LONDON, Ohio – Helping farmers and rural youth understand the implications of farm safety is the goal of several demonstrations, displays, and interactive events at Farm Science Review, Sept. 20-22 at the Molly Caren Agricultural Center outside London.
“We provide relevant safety education opportunities to farmers attending the Review,” said Kathy Henwood, Ohio State University Extension program coordinator for Agricultural Safety and Health. “We try to have something new each year that highlight current concerns in production agriculture.”
This year, two demonstrations deal with management issues in confined spaces on farms, including combustible dust explosions and manure storage ventilation.
Combustible dust in grain handling and storage facilities can be extremely dangerous. Extension and industry experts will discuss the causes of dust explosions, as well as tips and techniques for prevention. Sessions, occurring daily on the half-hour between 10:30 a.m. and 1:30 p.m., include explosion demonstrations of various types of agricultural products.
In addition, a new demonstration this year focuses on how to deal with ventilation issues in manure storage facilities.
“The manure storage presentation is a new partnership with Penn State specialists,” Henwood said. “They will bring a demonstration trailer that emphasizes the importance of positive ventilation systems for confined manure storage facilities.”
Henwood said the demonstration includes a number of important aspects of manure gas monitoring and safe-entry procedures.
“We’re focusing on our dairy and swine operations, where these types of storage facilities are likely to be located,” she said.
The manure ventilation sessions take place hourly from 11 a.m. through 2 p.m.
Both the combustible dust and manure ventilation demonstrations take place on Kottman Avenue just south of Friday Avenue each day of the Review.

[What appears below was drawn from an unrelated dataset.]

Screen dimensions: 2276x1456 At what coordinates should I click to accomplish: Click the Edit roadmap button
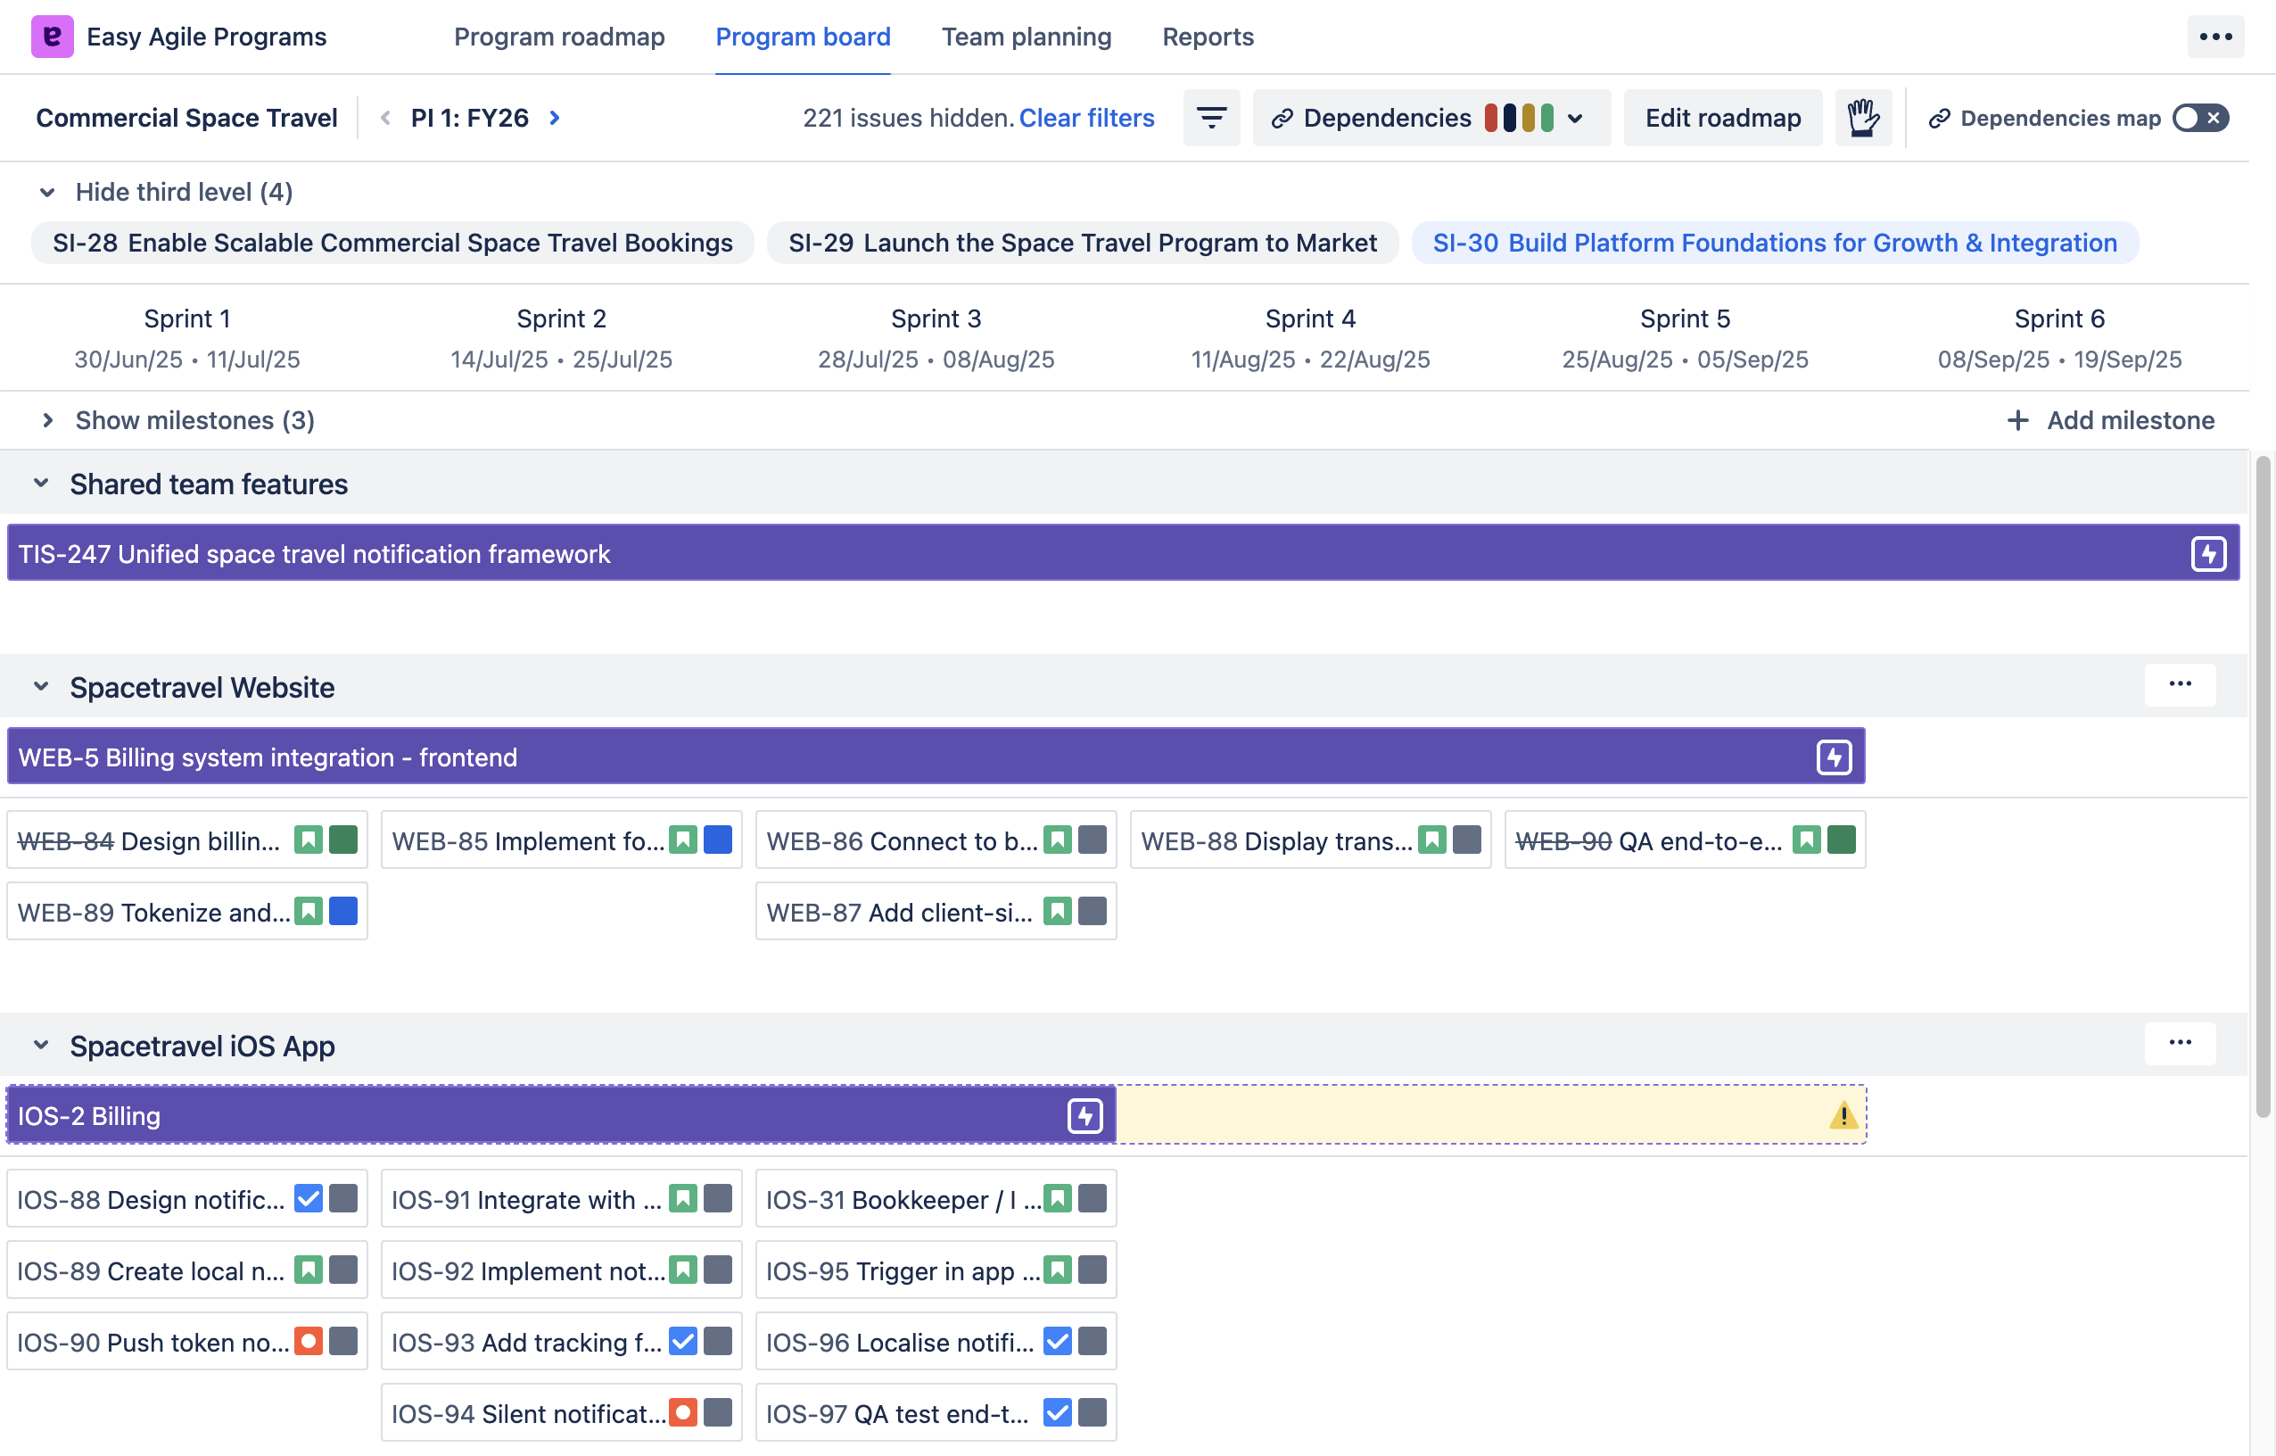click(x=1722, y=118)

In addition to the storage and handling demonstrations, farmers will also learn the key aspects of safely hauling equipment at a display on Land Avenue near the Leeper Antique Building.
Finally, agricultural safety and health professionals will engage rural youth and future farmers attending the Review through the Teen Ag Challenge. Hosted from 9:30 a.m. until noon daily, the Challenge pits teens against one another in a fun, interactive agricultural trivia contest.
“The Teen Ag Challenge is a game for the young people attending Review to test their knowledge of Ohio agriculture, The Ohio State University, and FFA trivia,” Henwood said. “It’s a ‘Jeopardy-style’ game with a little virtual Wild West shooting thrown in. They answer questions from categories on the board to earn points.”
The Teen Ag Challenge is one of the features at the Firebaugh Building, part of OSU Central near the intersection of Friday and Kottman avenues.
Farm Science Review is sponsored by the College of Food, Agricultural, and Environmental Sciences, Ohio State University Extension, and the Ohio Agricultural Research and Development Center. It attracts upwards of 140,000 visitors from all over the country and Canada, who come for three days to peruse 4,000 product lines from 600 commercial exhibitors, and learn the latest in agricultural research, conservation, family and nutrition, and gardening and landscape.
Farm Science Review pre-show tickets are now on sale for $5 at all OSU Extension county offices. Tickets will also be available at local agribusinesses. Tickets are $8 at the gate. Children 5 and younger are admitted free. Hours are 8 a.m. to 5 p.m. Sept. 20-21 and 8 a.m. to 4 p.m. Sept. 22.